The Formula of a Kiss

If kissing were a mathematical formula, the equation of a circle would equal the shape of puckered lips—

an elliptical sweetness whose radius is centered at the origin of bliss.

Any and all equivalent chord theorems would refer to your joy’s intuited music—

songs soothing savage global anxieties into a geo-born geometry whose main function is to create an earth that is beautiful and round.

An earth that graciously bears humanity’s weight, along with providing an error-free formula stating that true love can exist,

just like the presence of a perfect-circle kiss.

It is not enough

to write our feelings down on paper. Write them on flesh.
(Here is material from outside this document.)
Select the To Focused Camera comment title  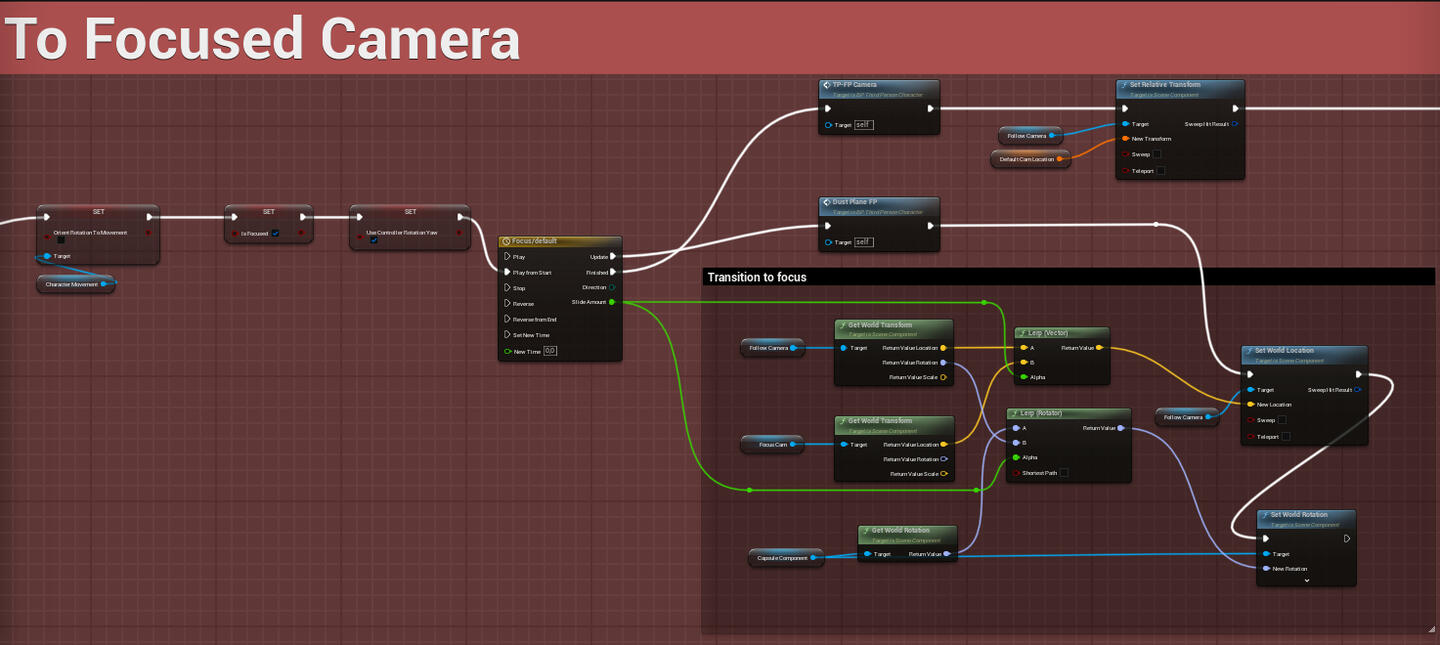point(262,38)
Better yet, go deeper.

Scribe them on bones, commit them to memory, to bloodflow.

Give those feelings a home on the tongue, in the heart and soul, so that everything said and done comes from the beginning and end of everything wondrous inside us.

So that those feelings can lead to something pure and true, meaning even blindfolded, we can find one another during rupture or rapture.

Meaning when we catch sunlight in our hands, we choose to caress, not crush it.